Task prompt: Show each line in the listing below that contains the word "Given".

Exercise data:

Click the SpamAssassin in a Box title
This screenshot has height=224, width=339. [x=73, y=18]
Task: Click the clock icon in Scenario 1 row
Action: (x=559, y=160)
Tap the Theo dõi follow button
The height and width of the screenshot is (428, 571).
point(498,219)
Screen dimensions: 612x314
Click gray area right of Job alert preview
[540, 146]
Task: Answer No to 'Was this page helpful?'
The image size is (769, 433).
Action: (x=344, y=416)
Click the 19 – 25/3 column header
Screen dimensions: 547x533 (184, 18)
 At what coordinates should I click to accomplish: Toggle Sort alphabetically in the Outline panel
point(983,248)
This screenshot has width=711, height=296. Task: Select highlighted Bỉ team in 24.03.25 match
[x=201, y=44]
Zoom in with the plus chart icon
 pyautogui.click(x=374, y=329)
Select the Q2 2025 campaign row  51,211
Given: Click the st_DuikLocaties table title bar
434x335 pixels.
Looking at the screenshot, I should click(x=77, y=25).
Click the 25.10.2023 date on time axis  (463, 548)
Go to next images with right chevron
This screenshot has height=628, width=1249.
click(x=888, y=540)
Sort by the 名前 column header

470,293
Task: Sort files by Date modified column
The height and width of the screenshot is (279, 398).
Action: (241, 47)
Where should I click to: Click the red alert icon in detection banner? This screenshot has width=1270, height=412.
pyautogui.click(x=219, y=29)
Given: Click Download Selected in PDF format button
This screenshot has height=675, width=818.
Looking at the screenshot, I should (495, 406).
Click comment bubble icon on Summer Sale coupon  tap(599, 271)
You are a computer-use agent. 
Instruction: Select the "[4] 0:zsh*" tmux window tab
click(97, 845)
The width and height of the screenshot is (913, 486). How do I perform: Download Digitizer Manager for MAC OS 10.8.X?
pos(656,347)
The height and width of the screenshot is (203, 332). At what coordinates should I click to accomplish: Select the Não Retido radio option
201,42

Answer to the exercise:
Given: Click the st_DuikLocaties table title bar
Given: Click Download Selected in PDF format button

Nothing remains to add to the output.